Um fato importante relatado por Vilmar foi que algumas famílias tradicionais de Uberlândia (Rondon Pacheco, Tubal Vilela, etc) se esforçavam em produzir uma memória de que o período militar foi uma época de desenvolvimento, ausente de crueldade. “De fato aconteceu, há provas, relatos, tanto que quase ninguém hoje tem a coragem de falar que a ditadura foi boa, mesmo quem teve coragem de apoiar na época, hoje em dia, uma das [memórias] vencedoras é a que identifica a ditadura como um período ruim, mas aqui em Uberlândia, curiosamente, as pessoas ainda tem orgulho, os políticos das famílias tradicionais já disseram publicamente que a ditadura foi importante para a cidade e trouxe desenvolvimento e tudo, a nossa ideia era mostrar que esse período de desenvolvimento também foi acompanhado de forte repressão e que pessoas comuns foram manipuladas pelo regime”, conta.

Em relação a perseguições anunciadas, Vilmar conta que o Departamento de Ordem Política e Social (DOPS) abriu centenas de inquéritos com objetivo de promover uma ‘caça as bruxas’ na região. “Todo mundo que era sindicalista, que era pró-reformas de base do João Goulart, do movimento estudantil na época, alguns centros acadêmicos do curso de Filosofia, alguns professores da escola Bueno Brandão e do Museu foram perseguidos porque eram considerados esquerdistas ou pessoas que eram claramente comunistas, como Roberto Margonari e Olívia Calabria”.

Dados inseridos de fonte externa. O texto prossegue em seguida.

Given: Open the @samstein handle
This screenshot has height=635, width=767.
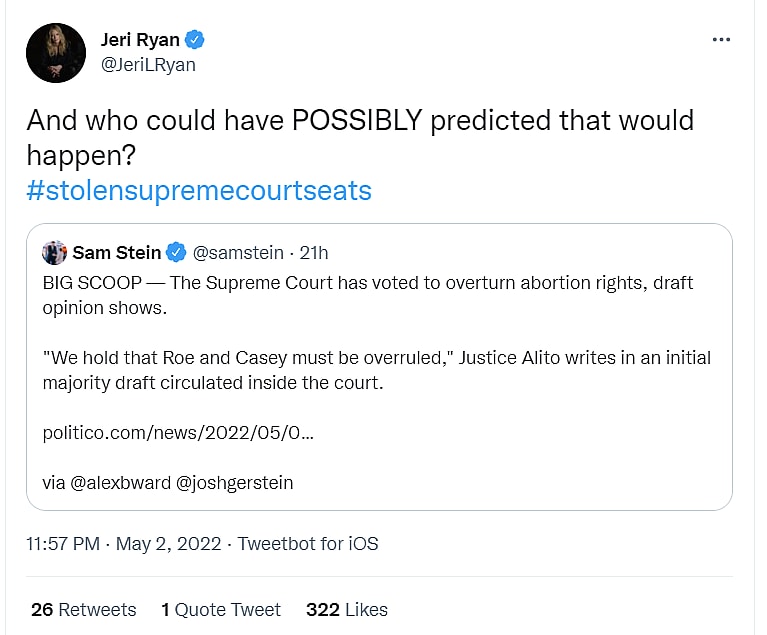Looking at the screenshot, I should pyautogui.click(x=238, y=252).
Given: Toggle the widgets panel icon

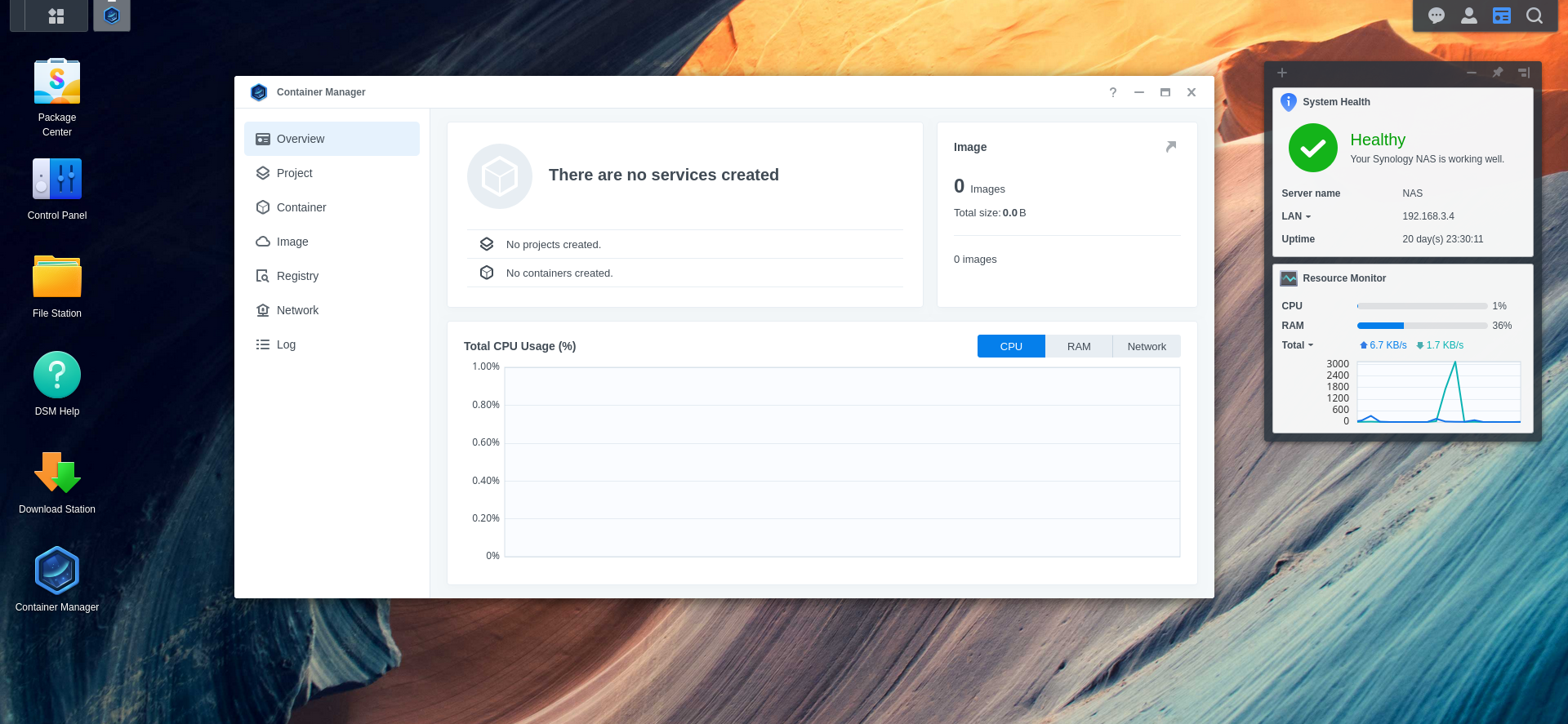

Ao fim da entrevista, o diretor do filme afirmou que a produção cria um ‘mosaico de memórias’ e apresenta de uma forma mais clara como há o ‘imaginário autoritário’ embrenhado no imaginário progressista da cidade. Para ele, a proximidade entre a emancipação política de Uberlândia e a proclamação da República brasileira faz do município sempre um aliado ao poder central no país. “Ela [a cidade] cresce nessa perspectiva republicana e com esse lema positivista ‘ordem e progresso’, (…) Uberlândia sempre esteve aliada ao poder central, nunca se comportou como cidade contra regime estabelecido”.

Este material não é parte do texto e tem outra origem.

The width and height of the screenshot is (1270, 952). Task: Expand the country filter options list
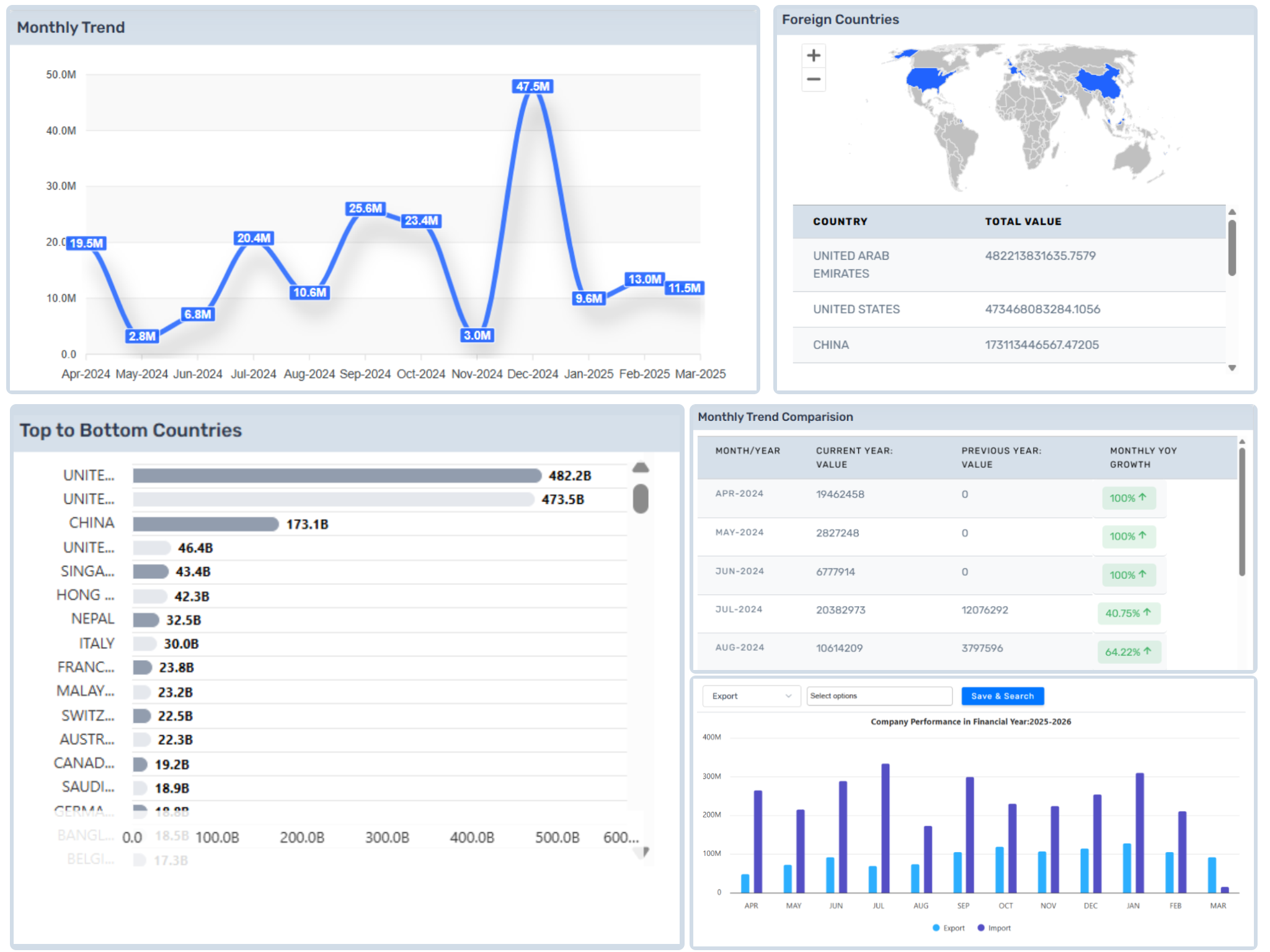point(879,696)
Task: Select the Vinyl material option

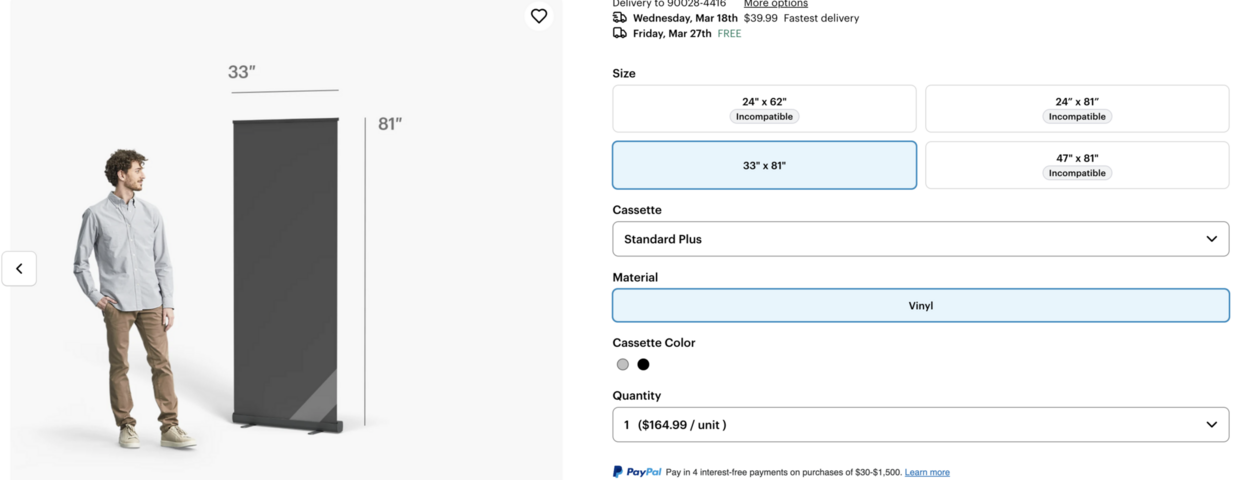Action: click(x=920, y=306)
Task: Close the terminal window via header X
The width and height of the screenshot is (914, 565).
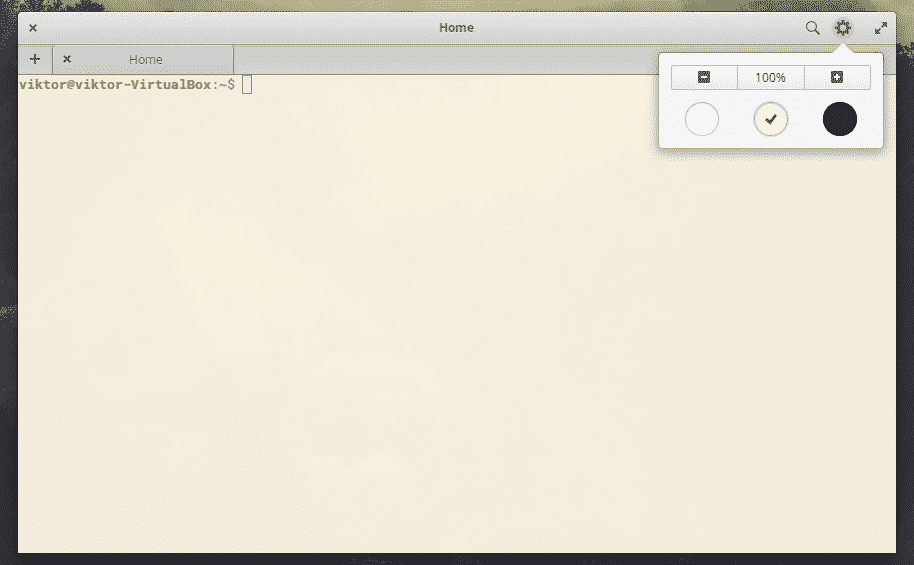Action: point(33,28)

Vilmar completa destacando que Uberlândia participou da revolução de 30, apoiou o estado novo, o regime democrático, o golpe de 64 e logo após também entrou na onda da redemocratização e se aliou aos últimos governos do PT, com Gilmar Machado à frente da prefeitura, e agora, se alia ao novo governo que assumiu após o impeachment, confirmando a posição de ‘acomodação’ com o poder central.

20 de abril de 2017

  • Ricardo Takayuki Tadokoro

    Ótima reportagem! Que venham outras.

    • Osmam Martins

      Valeu Ricardo!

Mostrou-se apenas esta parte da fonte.